On the Altar of Writing

  • The perfect journal
  • My music playlist/mix tape – music that features in the book
  • Museums everywhere – Vermeer, Van Gogh, Velasquez, Khalo, Gentileschi, Cassatt, Matisse, Mondrian,
  • The family picture in which I wear a yellow sweater and all of us wear frightened looks
  • My passports – past and present
  • Rocks from the beach where three oceans meet
  • The sound of my mother’s voice reading aloud
  • The warmth of my father’s gaze when he was happy
  • The loss and gain of moving and moving and moving…
  • My mother chewing her lower lip
  • My Granny, hand on her cheek, little finger on her lip, and all her memories in one dented cookie tin
  • My grandfather’s round belly which is now always with me
  • My grandmother’s tight-lipped mouth and saved ration cards.
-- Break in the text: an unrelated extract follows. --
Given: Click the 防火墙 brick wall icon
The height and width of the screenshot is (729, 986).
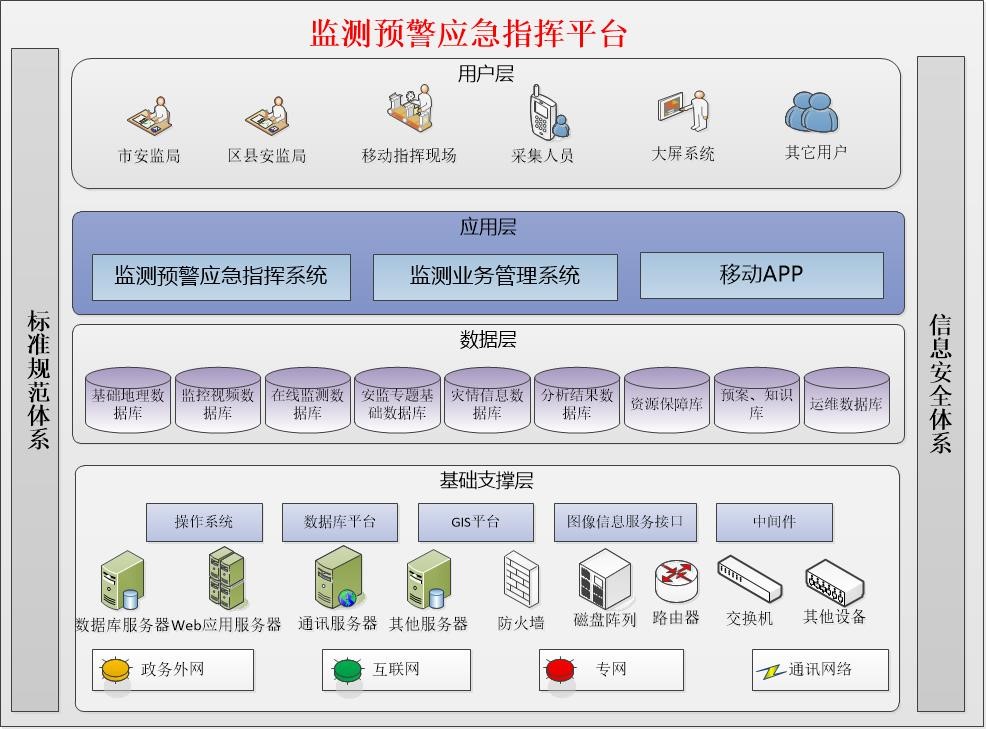Looking at the screenshot, I should click(x=521, y=579).
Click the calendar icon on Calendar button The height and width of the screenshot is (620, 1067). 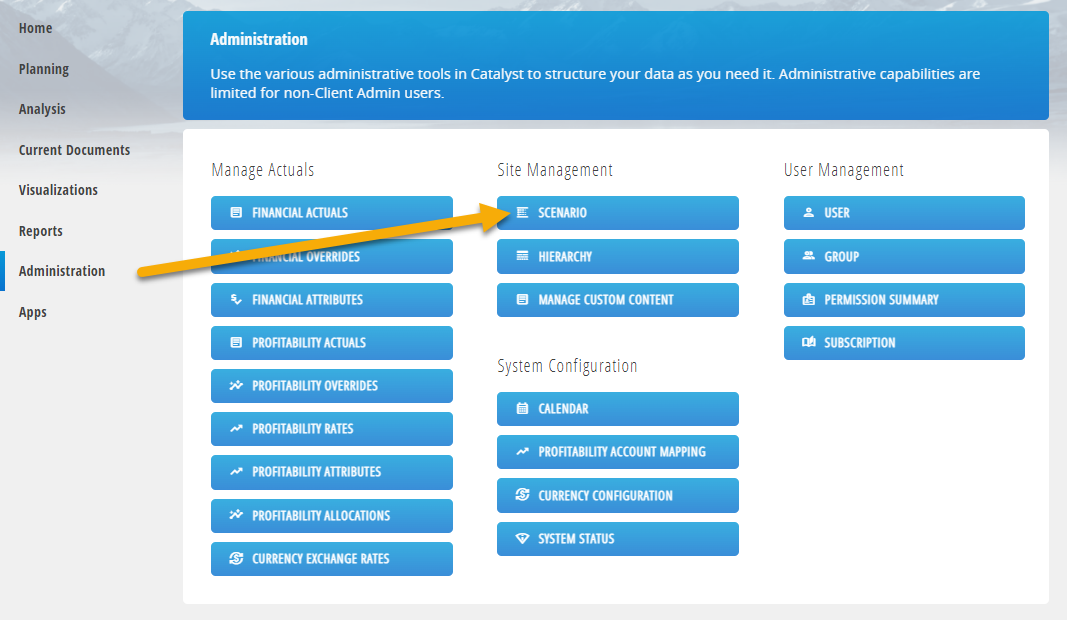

You can’t use the cards if you have no money.
  • Uncle Larry’s glass eye
  • Long dead aunts and uncles I never met
  • Colored pens and pencils
  • The grocery money that sent me to junior college dressed as a candy striper
  • A long history of women making bad decisions over men and making bad decisions in general
  • The memory of dead babies – hers and mine
  • Every word I ever read
  • Australia, Africa, Antarctica, China, and all the other places I have been
  • The sound of my father, my father, my father
  • Every word, every word, every word…


I seek the perfect journal; the one which will reveal all the stories I have to tell. Hand-tooled leather. Silk wrapped. Hand-made paper. I have shelves of failed attempts at perfection, some still wrapped in plastic. All beautiful but sterile. They offer no respite from this longing to deliver what waits inside me.

I know only parts of my mother’s story, the parts that intersect with mine. She is puzzle forever missing pieces. I see her as if from the corner of my eye, fleetingly in and out of focus. Gone before I can turn and catch her.

Someday, somewhere in a nursing home, I will show my passports to anyone who stops to pass the time with me. “See,” I will tell them, “I went to China to teach English. To Antarctica to see the penguins. To South Africa the year that Nelson Mandela went prison for life.” I was not always this remnant, this cast off. Men and women came when I crooked my finger or smiled a certain way. 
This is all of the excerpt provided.